President Joe Biden has said the White House is currently exploring executive actions to help address the crisis along the southern border caused by the continual stream of unlawful crossings into the U.S.
During an interview with Univision’s Enrique Acevedo, which was filmed last week but aired on Tuesday, the president said there have been no official decisions, but he and his team have been considering every option.
When Acevedo asked Biden whether he plans to take executive action, Biden responded that his team has been “examining whether or not I have that power.”
“I would have that power under the legislation when the border has over … 5,000 people a day trying to cross the border, because you can’t manage it, slow it up. There’s no guarantee that I have that power all by myself without legislation,” he continued, per Breitbart.
“And some have suggested I should just go ahead and try it, and if I get shut down by the court, I get shut down by the court, but we’re trying to work through that right now.”
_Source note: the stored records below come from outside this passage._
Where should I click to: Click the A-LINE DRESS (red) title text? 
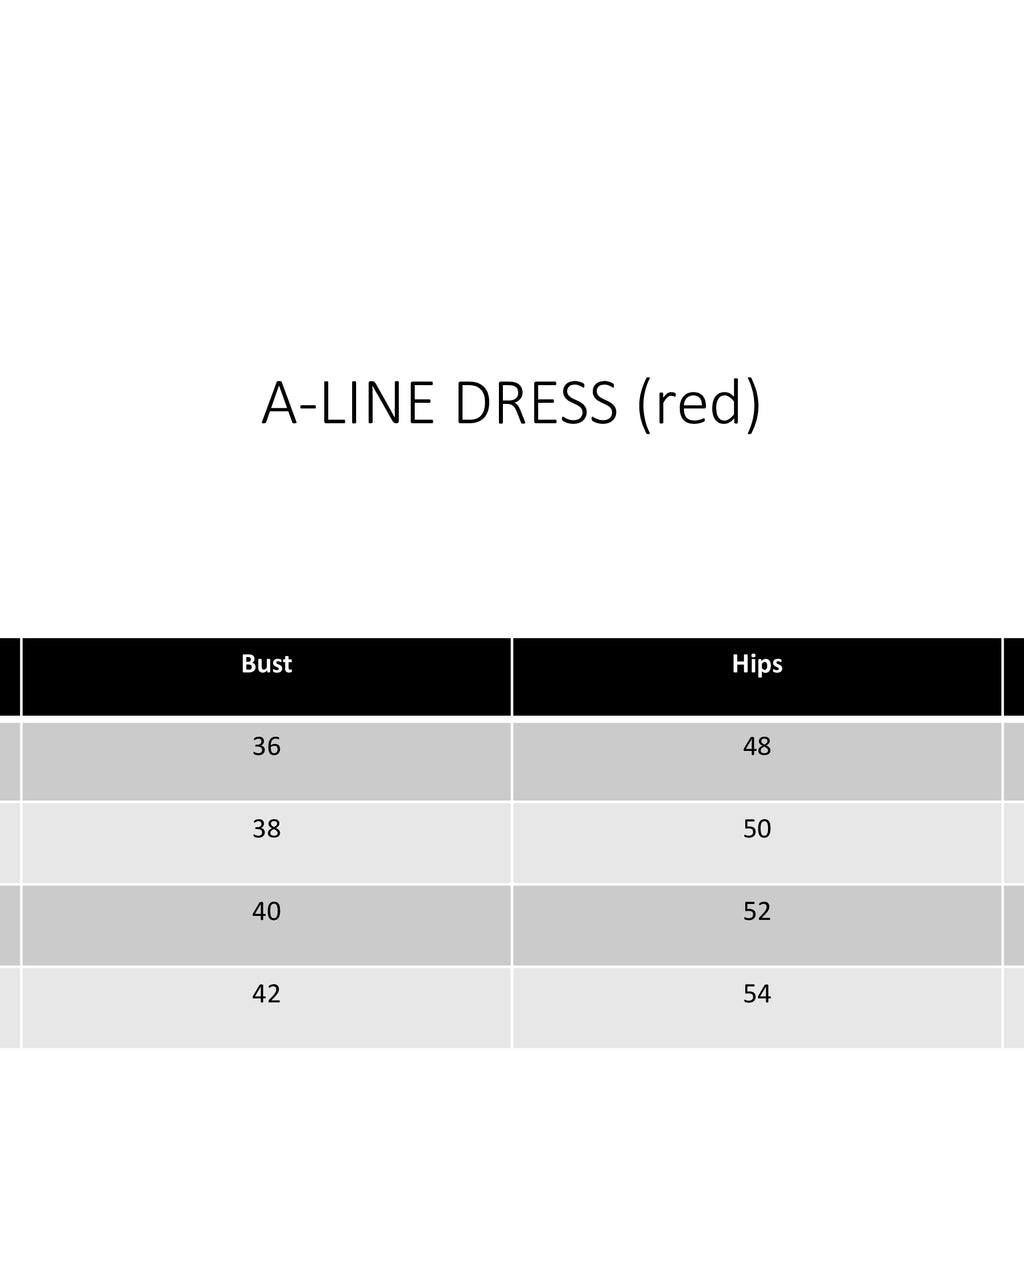(511, 403)
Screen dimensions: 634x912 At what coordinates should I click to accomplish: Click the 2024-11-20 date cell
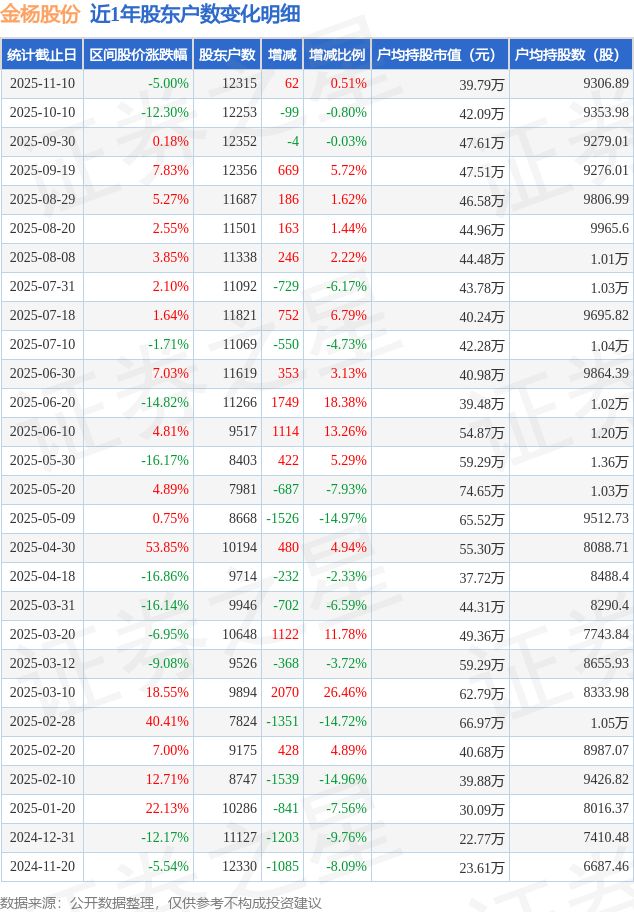pyautogui.click(x=42, y=866)
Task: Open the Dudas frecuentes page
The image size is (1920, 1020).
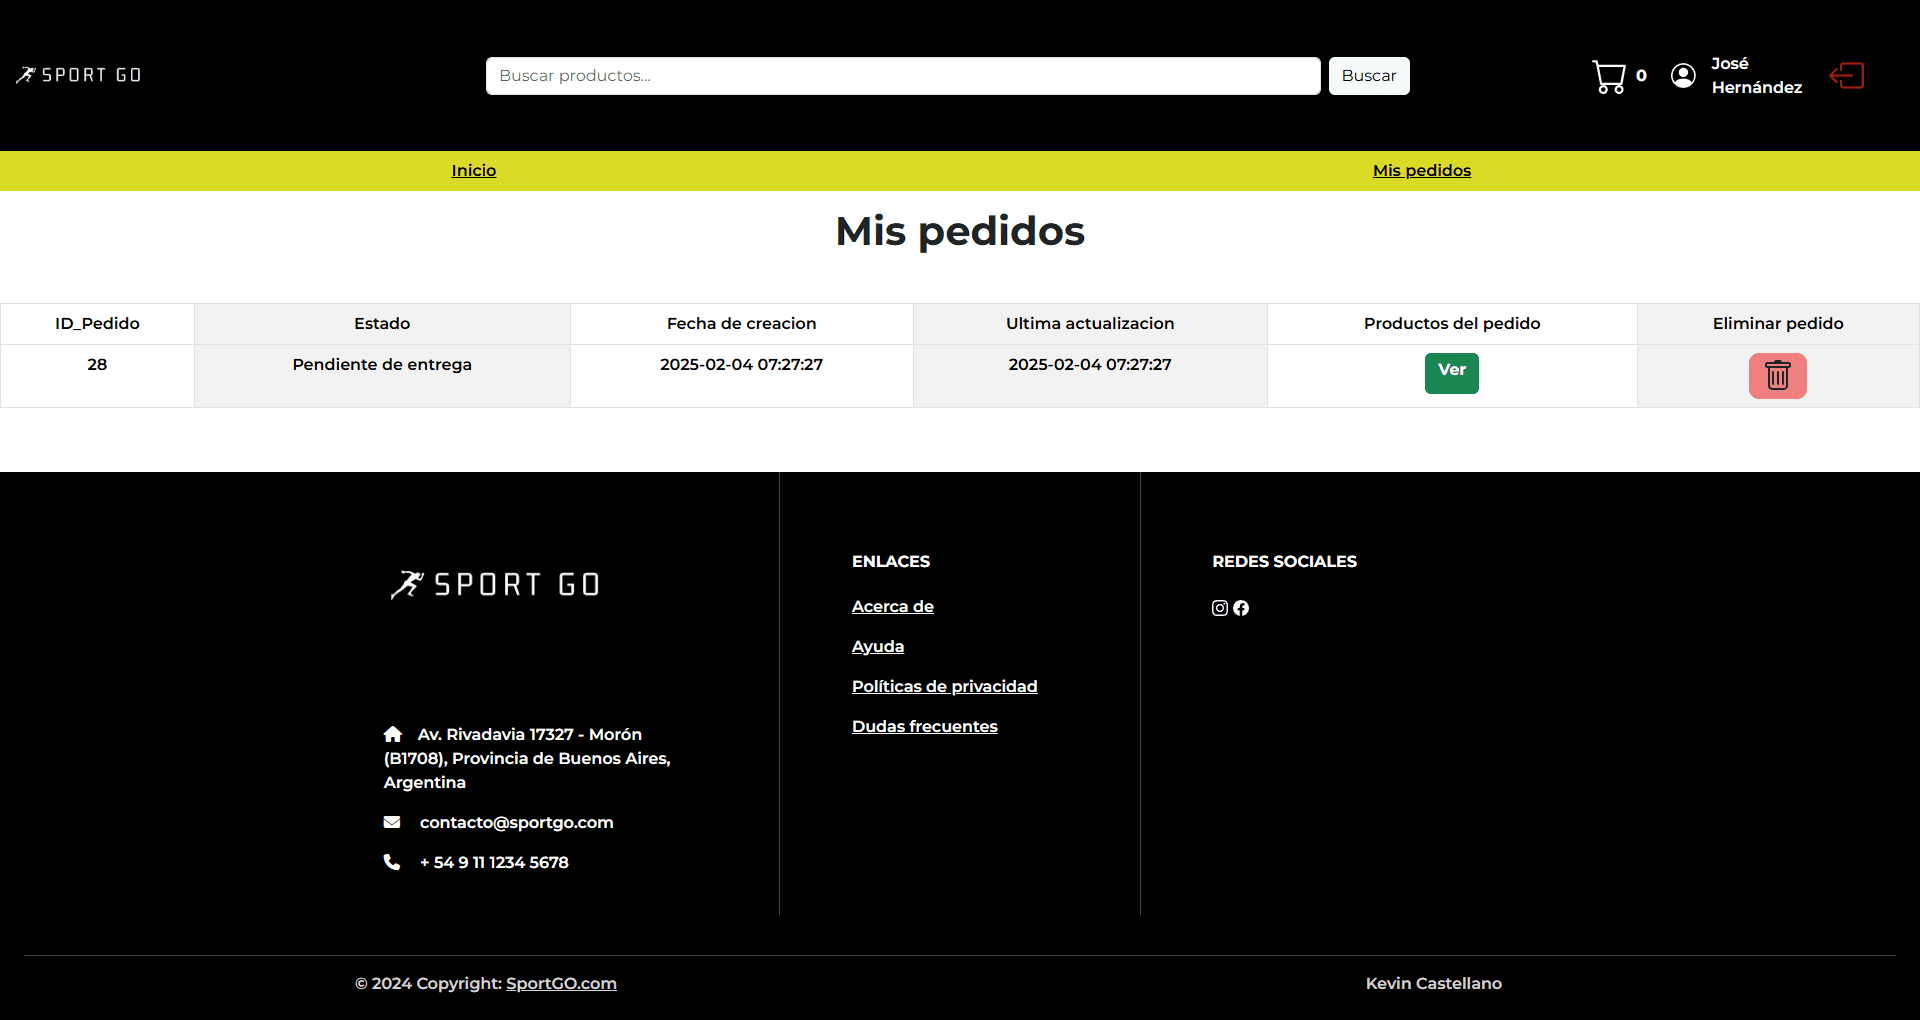Action: [x=924, y=727]
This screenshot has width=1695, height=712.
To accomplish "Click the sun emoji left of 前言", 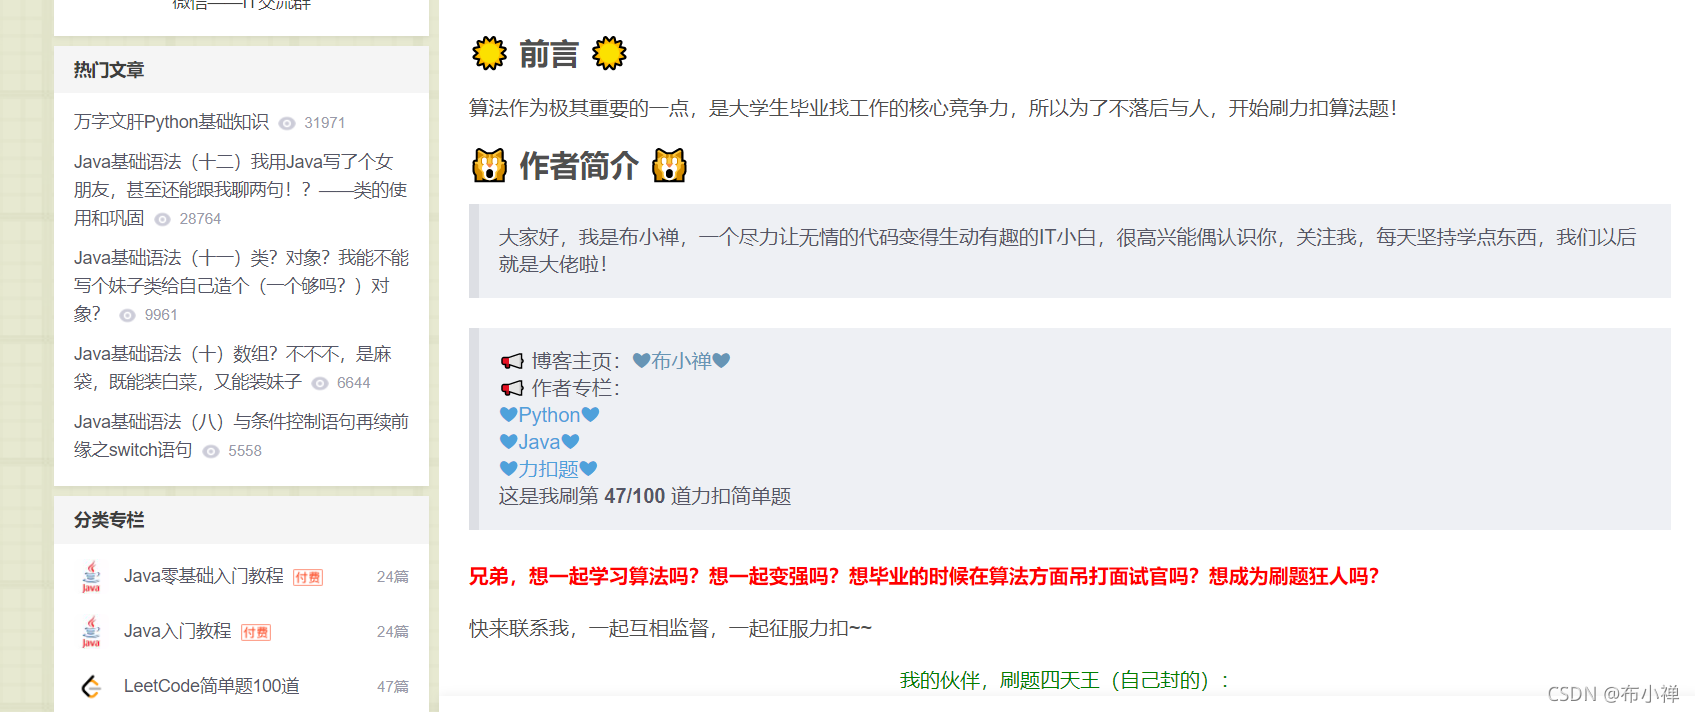I will pos(489,53).

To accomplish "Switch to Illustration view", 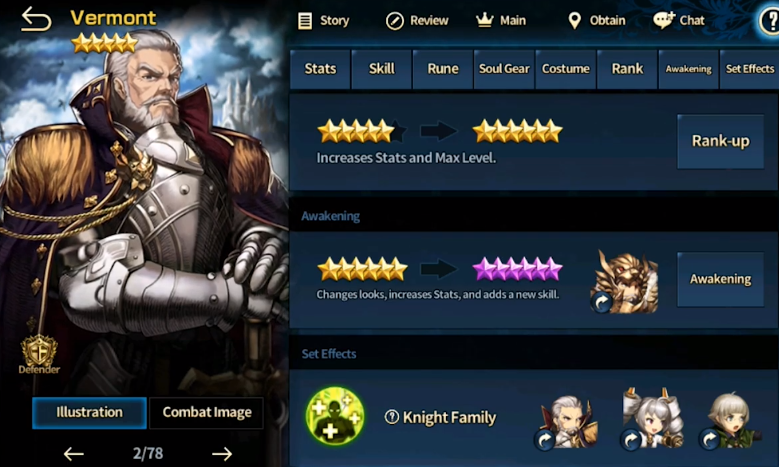I will (89, 412).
Biden’s interview comes as the crisis along the border has become one of the most hot-button issues in recent months, with federal legislation being discussed as another potential solution.
A previous border bill, which Biden referenced in his Univision interview, failed in the U.S. Senate due to Republicans’ concerns about the number of crossings allowed and the amount of funding it allocated to foreign countries.
The president previously described the bill as the “toughest and fairest set of border reforms in decades,” but it would have seemingly done little to assist the crisis along the border.
Under the provisions outlined in the bill, an estimated 1.8 million unlawful migrants would be permitted to enter the country each year, and a shutdown of the border would only be enacted when encounters with unlawful migrants reached 5,000 in a single day, as previously reported by The Dallas Express.
Although the bill would have then required the border to be shut down until encounters dipped below the 75% threshold, the president would be granted authority to end the border shutdown whenever he deemed necessary.
In addition to the vast number of crossings, the U.S. Senate Appropriations Committee stated that the bill would have included a total of $118.28 billion in spending, with just $20.23 billion being used to support operations at the southern border.
This bill would have allocated $86.5 billion in foreign aid, with more than $60 billion going to Ukraine to assist the country in the ongoing war against Russia and additional amounts for humanitarian aid for Ukraine and other conflict zones across the world.
House Speaker Mike Johnson (R-LA) criticized the bill and claims made by Biden that it would help solve the issues at the border, writing in a statement that it “fails in every policy area needed to secure the border and would actually incentivize more illegal immigration.”